The necessary condition for God is, as I pointed out to you already, a different question from the question we are mooting. Moreover, coming from you, it is a disingenuous different question inasmuch as you ask for the condition of something you don't recognize as existing. And third, asking for the conditionality of divinity is non-nonsensical since divinity is Conditionality Itself.
Then produce your immaterial.
 
There have been many studies by third parties without an ax to grind. Per example: https://www.health.harvard.edu/press_releases/spiritual-interventions

This isn't to say that these studies always show a positive result for those who believe in prayer, or that other factors may or may not be in effect. The Harvard study cited is one of many, but like food studies, beware of those with underwriting from the food industry like the Wisconsin Cheese Association study released this past year which cited eating cheese as good for the heart.

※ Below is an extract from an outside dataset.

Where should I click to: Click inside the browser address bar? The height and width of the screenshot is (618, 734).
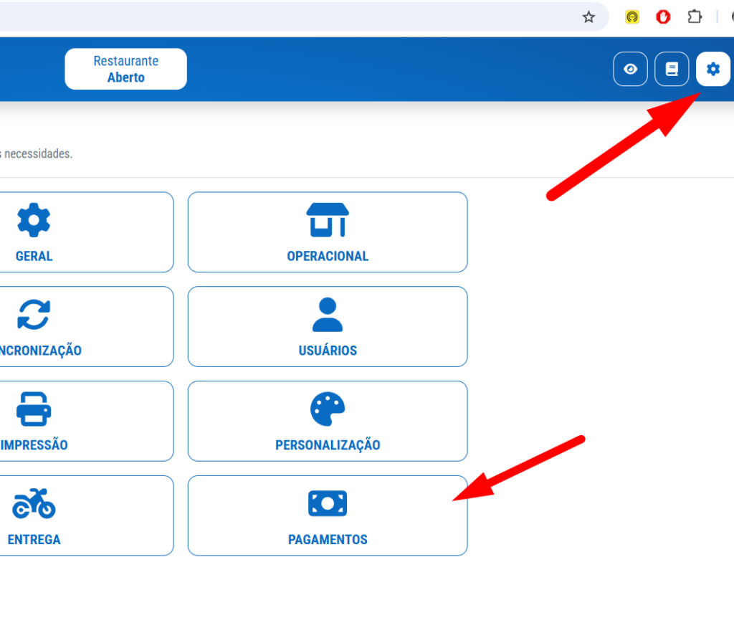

And it is not that people who pray do better when recovering from surgery, it is when others pray for those going through such surgeries. That's what makes it interesting. It's easy to understand how any positive psychological self action could benefit the ill, but not so easy to understand how quality expressions from others not witnessed by the beneficiary can influence healing.

On the other hand there is that infamous story of the man who attended a tent revival healing, entering the tent with a deformed, twisted hand, crying out "Lord, Lord, please make this hand like my other one!" And he left the tent with two deformed twisted hands. :)
 
Then why are you still trying to make arguments for God?
As George Mallory memorably said, "Because it's there."
("It" refers to Everest in the quote.)
 
You're assuming life exists only as we know it today, in our physical world. Harry Houdini may not have gotten back to us, or at least by a method we can recognize, but that doesn't mean he isn't trying.

Healthy skepticism is healthy, but it is also a two way street.